Regulation of gene expression is a major mechanism by which various stimuli, including exercise and hormones, determine NKA content in skeletal muscle and thereby its maximal capacity to perform ion transport (Nielsen and Clausen 1997; Clausen 2003; Pirkmajer and Chibalin 2016). However, NKA activity during high frequency electrical stimulation of skeletal muscle is still well below the theoretical maximum pumping capacity (Nielsen and Clausen 1997), indicating that not all pumps are available to perform ion transport. Therefore, activity of individual pump units and their distribution between the membrane and the intracellular compartment also need to be considered (Tsakiridis et al. 1996; Benziane and Chibalin 2008). For instance, activation of AMPK was shown to decrease phosphorylation of NKAα1, while increasing its membrane abundance and NKA activity in L6 myotubes (Benziane et al. 2012). In contrast to AMPK, high glucose concentrations did not alter distribution of NKAα in isolated skeletal muscle (Chibalin et al. 2001), while they increased phosphorylation of NKAα and reduced NKA activity in isolated soleus muscle (Chibalin et al. 2001) and isolated murine pancreatic islets (Owada et al. 1999). In contrast to in vitro results, oral glucose supplements administered during prolonged exercise result in a transient increase in maximal NKA activity in contracting human vastus lateralis muscle (Green et al. 2007). Clearly, while the purpose of our study was to establish whether energy stress, induced by glucose deprivation, and/or AMPK modulate expression of NKA in cultured myotubes, it would be also important to examine phosphorylation and subcellular distribution of NKA.
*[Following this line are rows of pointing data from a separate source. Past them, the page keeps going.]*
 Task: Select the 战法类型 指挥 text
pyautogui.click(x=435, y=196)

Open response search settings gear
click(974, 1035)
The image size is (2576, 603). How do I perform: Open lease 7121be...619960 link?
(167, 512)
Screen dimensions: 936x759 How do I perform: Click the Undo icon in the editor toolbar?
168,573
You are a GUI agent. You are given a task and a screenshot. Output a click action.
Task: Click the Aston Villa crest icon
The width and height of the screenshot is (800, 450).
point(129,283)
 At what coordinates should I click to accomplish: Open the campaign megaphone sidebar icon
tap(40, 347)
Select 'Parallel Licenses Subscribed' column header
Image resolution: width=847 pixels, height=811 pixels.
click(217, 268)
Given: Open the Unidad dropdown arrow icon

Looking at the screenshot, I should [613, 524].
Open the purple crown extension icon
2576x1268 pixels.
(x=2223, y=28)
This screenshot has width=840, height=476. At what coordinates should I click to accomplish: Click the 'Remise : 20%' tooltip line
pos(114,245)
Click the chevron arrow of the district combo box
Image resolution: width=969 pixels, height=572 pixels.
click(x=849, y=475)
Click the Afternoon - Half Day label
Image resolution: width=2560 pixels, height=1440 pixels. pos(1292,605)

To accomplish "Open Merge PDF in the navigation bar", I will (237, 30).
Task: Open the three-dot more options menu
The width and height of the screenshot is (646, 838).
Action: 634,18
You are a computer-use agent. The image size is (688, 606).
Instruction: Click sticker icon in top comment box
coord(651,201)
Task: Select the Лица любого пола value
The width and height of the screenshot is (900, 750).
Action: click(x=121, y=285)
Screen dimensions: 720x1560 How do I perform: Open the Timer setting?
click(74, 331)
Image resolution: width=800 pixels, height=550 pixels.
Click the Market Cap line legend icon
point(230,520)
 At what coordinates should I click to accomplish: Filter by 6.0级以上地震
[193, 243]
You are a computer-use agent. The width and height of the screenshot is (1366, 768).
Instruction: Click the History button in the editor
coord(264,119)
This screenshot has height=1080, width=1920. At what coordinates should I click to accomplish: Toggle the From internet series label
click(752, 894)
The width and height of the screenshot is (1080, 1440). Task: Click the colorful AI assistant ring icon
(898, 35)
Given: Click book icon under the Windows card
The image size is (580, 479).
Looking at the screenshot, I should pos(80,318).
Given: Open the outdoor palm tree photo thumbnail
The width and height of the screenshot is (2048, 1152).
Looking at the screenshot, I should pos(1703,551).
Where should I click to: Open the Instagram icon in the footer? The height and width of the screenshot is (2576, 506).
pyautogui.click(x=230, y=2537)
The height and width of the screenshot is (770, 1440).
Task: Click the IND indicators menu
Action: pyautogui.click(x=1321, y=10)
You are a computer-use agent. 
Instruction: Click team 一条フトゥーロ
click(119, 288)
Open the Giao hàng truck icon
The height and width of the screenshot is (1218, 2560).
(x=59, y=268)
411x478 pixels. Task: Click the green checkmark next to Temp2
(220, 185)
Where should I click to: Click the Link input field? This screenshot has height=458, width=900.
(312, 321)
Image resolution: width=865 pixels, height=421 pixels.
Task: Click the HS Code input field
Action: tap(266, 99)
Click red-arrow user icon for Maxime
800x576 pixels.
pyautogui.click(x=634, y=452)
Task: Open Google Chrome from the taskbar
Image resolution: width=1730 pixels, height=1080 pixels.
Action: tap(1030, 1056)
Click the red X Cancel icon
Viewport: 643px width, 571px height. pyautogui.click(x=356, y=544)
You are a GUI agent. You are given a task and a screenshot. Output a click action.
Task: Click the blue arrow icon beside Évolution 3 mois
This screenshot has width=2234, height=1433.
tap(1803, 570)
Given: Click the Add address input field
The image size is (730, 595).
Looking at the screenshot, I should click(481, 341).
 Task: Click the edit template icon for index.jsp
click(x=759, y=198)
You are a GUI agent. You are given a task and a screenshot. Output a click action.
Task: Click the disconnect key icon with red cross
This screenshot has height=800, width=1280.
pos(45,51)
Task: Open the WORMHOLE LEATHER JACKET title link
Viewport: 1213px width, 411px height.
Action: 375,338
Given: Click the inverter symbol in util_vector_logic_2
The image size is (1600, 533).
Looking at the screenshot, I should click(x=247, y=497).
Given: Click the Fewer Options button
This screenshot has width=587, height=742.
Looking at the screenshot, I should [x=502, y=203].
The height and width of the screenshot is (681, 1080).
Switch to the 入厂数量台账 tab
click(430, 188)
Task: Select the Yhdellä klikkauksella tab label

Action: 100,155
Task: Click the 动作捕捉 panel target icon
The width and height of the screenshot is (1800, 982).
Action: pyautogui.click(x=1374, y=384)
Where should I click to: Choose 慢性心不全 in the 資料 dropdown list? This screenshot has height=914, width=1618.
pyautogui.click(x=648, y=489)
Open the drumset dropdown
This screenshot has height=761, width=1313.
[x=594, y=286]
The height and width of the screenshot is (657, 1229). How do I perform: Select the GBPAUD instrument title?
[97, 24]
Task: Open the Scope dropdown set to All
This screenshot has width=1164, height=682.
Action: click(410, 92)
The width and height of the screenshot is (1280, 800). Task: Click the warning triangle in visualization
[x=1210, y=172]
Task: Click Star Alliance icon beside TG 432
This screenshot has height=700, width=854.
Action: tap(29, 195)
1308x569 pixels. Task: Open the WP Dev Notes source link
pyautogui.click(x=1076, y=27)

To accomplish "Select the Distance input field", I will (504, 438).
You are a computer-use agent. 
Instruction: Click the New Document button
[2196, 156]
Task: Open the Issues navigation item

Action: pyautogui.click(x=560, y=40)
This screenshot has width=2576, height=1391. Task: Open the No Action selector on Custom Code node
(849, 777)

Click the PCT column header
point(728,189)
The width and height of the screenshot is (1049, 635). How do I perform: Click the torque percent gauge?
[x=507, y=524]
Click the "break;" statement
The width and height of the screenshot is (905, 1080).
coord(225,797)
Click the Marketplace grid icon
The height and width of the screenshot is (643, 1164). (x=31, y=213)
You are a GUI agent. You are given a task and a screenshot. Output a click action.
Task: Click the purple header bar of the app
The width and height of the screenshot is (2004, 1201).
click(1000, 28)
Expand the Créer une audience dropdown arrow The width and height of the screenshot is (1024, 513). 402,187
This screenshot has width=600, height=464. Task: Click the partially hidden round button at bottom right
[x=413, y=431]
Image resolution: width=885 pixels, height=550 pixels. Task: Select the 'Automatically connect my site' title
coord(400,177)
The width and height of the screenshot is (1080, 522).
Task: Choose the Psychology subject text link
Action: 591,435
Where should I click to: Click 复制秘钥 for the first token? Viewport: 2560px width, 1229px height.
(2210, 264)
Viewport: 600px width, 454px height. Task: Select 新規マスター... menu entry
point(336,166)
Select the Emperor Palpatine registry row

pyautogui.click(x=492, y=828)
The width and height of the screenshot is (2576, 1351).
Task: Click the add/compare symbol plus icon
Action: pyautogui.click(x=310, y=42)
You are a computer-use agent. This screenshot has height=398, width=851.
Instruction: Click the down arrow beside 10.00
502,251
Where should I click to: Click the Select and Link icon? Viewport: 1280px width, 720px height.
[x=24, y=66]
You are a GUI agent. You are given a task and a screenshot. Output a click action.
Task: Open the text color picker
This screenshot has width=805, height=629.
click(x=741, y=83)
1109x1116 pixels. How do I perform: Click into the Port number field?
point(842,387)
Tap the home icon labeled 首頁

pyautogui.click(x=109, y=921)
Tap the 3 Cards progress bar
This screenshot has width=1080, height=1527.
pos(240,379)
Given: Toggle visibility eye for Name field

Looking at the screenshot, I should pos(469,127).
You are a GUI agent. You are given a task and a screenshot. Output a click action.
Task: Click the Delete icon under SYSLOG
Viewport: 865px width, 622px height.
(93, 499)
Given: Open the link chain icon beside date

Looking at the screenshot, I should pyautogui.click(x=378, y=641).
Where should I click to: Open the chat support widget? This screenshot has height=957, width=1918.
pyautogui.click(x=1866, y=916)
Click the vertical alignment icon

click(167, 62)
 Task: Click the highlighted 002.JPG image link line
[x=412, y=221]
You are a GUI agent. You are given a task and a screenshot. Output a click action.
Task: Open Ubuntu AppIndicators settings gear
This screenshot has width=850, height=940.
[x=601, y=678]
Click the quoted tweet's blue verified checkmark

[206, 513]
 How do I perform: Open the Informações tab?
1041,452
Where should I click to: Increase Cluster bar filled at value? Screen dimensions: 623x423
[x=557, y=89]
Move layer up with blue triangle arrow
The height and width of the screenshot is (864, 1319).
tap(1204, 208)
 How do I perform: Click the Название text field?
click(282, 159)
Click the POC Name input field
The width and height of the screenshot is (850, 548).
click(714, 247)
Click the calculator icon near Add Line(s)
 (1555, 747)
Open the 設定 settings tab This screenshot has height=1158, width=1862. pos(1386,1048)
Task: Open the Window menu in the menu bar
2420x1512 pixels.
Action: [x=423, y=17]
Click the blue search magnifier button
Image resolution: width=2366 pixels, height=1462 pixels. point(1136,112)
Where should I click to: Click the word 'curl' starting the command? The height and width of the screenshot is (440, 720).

Primary human myotubes responded differently to altered glucose concentrations than L6 myotubes, αα which may reflect well-known species-specific functional properties of human and rat NKAα subunits. For example, while the rodent NKAα1 subunit is much less sensitive to cardiotonic glycosides such as ouabain than the human NKAα1 (Wang et al. 2001; Benziane et al. 2009; Chibalin et al. 2012), it is much more sensitive to inhibition by A-769662 (Benziane et al. 2009). Nevertheless, putative species-specific differences in functional properties of NKAα1 cannot provide a complete explanation for the observed differences, as NKAα1 mRNA was also markedly upregulated in rat vascular smooth muscle cells during exposure to 25 mM glucose (Muto et al. 1998), which is consistent with what we observed in primary human myotubes. It is therefore possible that different responses, which we observed in L6 and human myotubes, are simply the consequence of using two distinct experimental models, which differ in several important respects (Abdelmoez et al. 2020). Indeed, while primary human myotubes expressed similar proportions of NKAα1 and NKAα2, L6 myotubes expressed almost exclusively NKAα1, consistent with our previous observations (Pirkmajer et al. 2020; Jan et al. 2021). Altered expression of NKAα2 is therefore probably to have more functional consequences for primary human myotubes than for L6 myotubes.

Conclusions

(1) Energy stress, induced by glucose deprivation, modulated protein expression of NKAα1 and α2 subunits in rat L6 and primary human myotubes. Divergent responses to energy stress in L6 myotubes (increased content of NKAα1 and NKAα2 protein) and human primary myotubes (decreased content of NKAα1 protein) suggest that the coupling between energy stress and the regulation of NKA expression is cell type-specific rather than an intrinsic property of a particular NKA subunit isoform.

(2) Results of gene silencing of AMPKα1/α2 in L6 myotubes demonstrate that under basal conditions AMPK suppresses protein expression of NKAα1, while promoting that of NKAα2. However, AMPK appears to be a less potent regulator of NKA expression in human myotubes, as only a minor upregulation of NKAα1 mRNA was observed after gene silencing of AMPKα1/α2.

(3) Changes in NKA expression, which occurred in response to pharmacological AMPK activation, only partially mimicked those that occurred in response to glucose deprivation, indicating that AMPK does not mediate all effects of energy stress on NKA expression.